Macroeconomic Context
1974 was a stagflation year of historic severity. Real GDP fell 0.5%, CPI inflation averaged 11.0%, and unemployment rose from 5.1% in January to 7.2% in December. The federal funds rate averaged 10.5%. President Nixon resigned on August 9 over Watergate, and Vice President Gerald Ford was sworn in. Ford's Whip Inflation Now (WIN) campaign — which urged voluntary household savings and price restraint — became a symbol of the era's policy confusion. The Employee Retirement Income Security Act (ERISA) was passed in September, fundamentally reshaping U.S. retirement finance and creating the framework for the IRA accounts that would later channel household savings into capital markets rather than S&L deposits.

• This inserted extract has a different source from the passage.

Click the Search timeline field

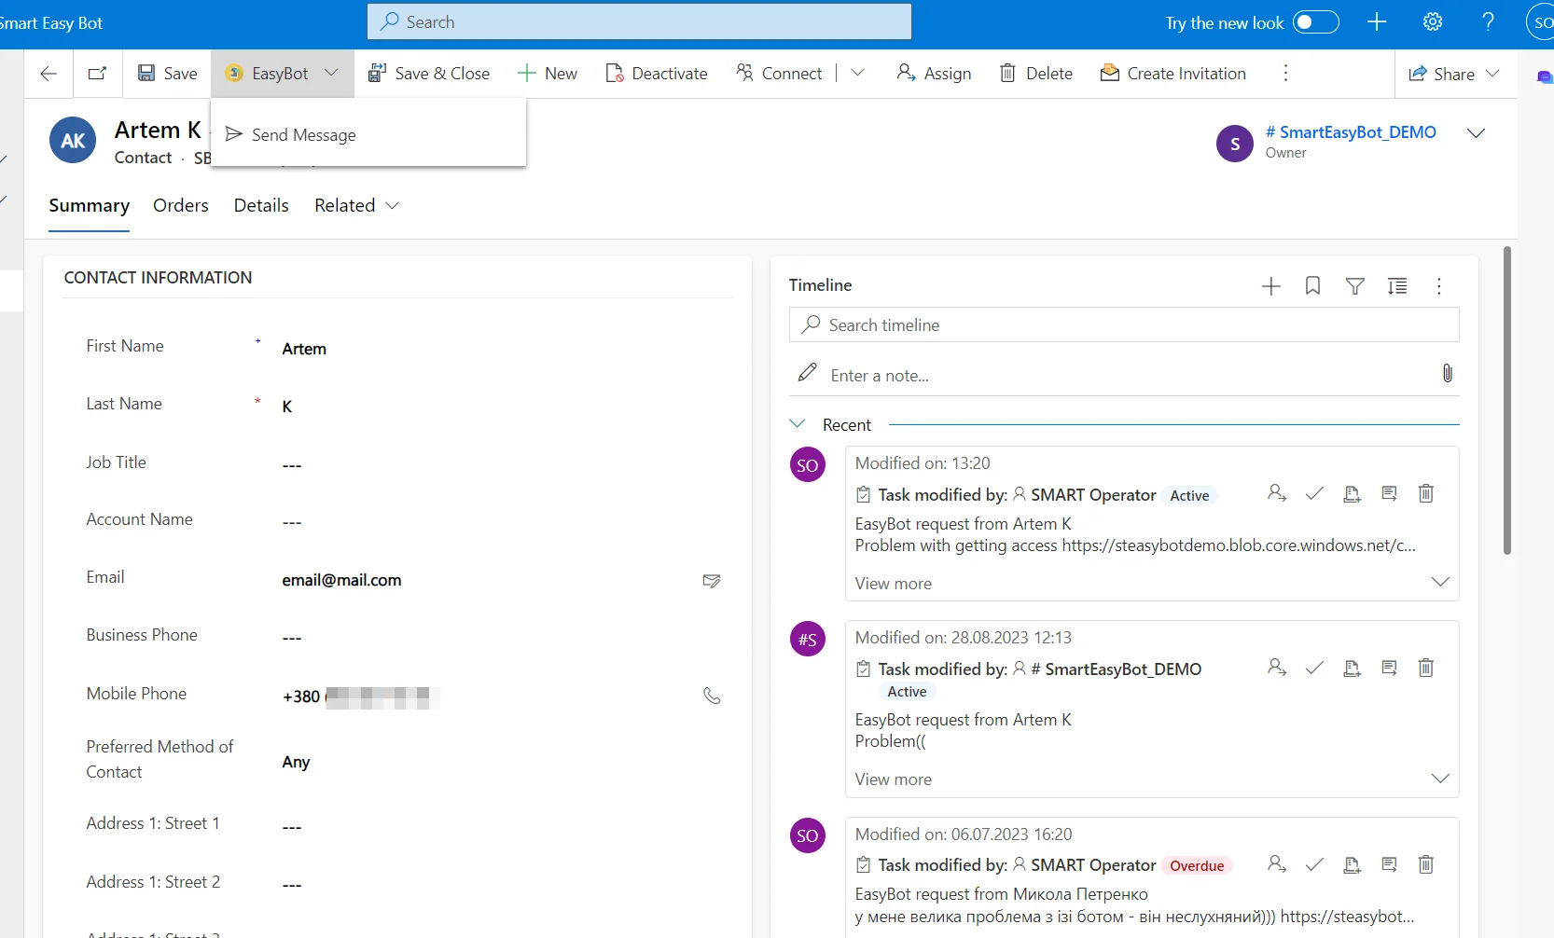point(1123,325)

The Mortgage & Credit Market
30-year fixed mortgage rates climbed to 9.19%, the highest annual average to that point. Mortgage credit availability fell sharply as S&L deposits flowed to higher-yielding Treasury issues. The Equal Credit Opportunity Act, passed in October, prohibited credit discrimination based on race, sex, age, marital status, and other factors — a foundational consumer-protection measure that would shape mortgage lending standards for decades. The bill would be amended further in 1976 to add explicit fair-lending provisions.
Cycle Position
New-home sales fell to 519,000, down 18% YoY, as the recession deepened. Existing-home sales eased modestly to 2.27M. The median new home cost $35,900, up 10.5% — well below the rate of inflation, meaning real prices fell. The 1974 housing market was a recession trough on volume but not yet on prices; the inflation-driven nominal price floor would hold throughout the late-1970s buildout, masking what was in real terms a multi-year affordability crisis.
The Year in Long View
Existing-home sales of 2.27M in 1974 represented 32% of the all-time annual peak (7.08M in 2005). New-home sales of 519K were 40% of the 2005 record (1,283K) and 170% of the absolute series low (306K in 2011). Combined U.S. home sales of 2.79M ran 33% of the 2005 all-time peak (8.36M total). Within the 1970s, the 1974 reading sat 17% below the decade average of 2.75M existing-home transactions per year. The median existing-home price of $32,000 translates to roughly $203,943 in 2024 dollars — about 50% of 2024's $408,000 record in real terms. Buyers in 1974 were not paying anything close to today's inflation-adjusted prices. Against the median U.S. household income of $10,512, the price-to-income ratio worked out to 3.0× — compared with 2024's all-time-high reading of 5.4×, which marks the most stretched affordability in the modern record. The 30-year fixed mortgage rate of 9.19% sat 1.49 points above the full-history (1971–2024) PMMS average of 7.7% and 2.35 points above the 2024 reading of 6.84%. At that rate, the principal-and-interest payment on a $200,000 30-year mortgage would have been roughly $1,637/month. Year-over-year, existing-home sales fell 2.6% from 1973, new-home sales fell 18.1%, the median existing-home price rose 10.7%. Looking forward to 1975: existing sales would rise 9.3% to 2.48M, the 30-year fixed would fall 0.14 points to 9.05%.
Sources & Methodology
The 1974 figures on this page come from three federal data sources: the U.S. Census Bureau Survey of Construction (annual new single-family home sales), the National Association of Realtors Existing Home Sales report (annual existing-home transactions and median sale prices), and the Freddie Mac Primary Mortgage Market Survey (annual average 30-year fixed mortgage rate). Recession bands are drawn from the National Bureau of Economic Research Business Cycle Dating Committee. Inflation adjustments use the Bureau of Labor Statistics' CPI-U series, and price-to-income ratios reference the Census Bureau's annual median U.S. household income table.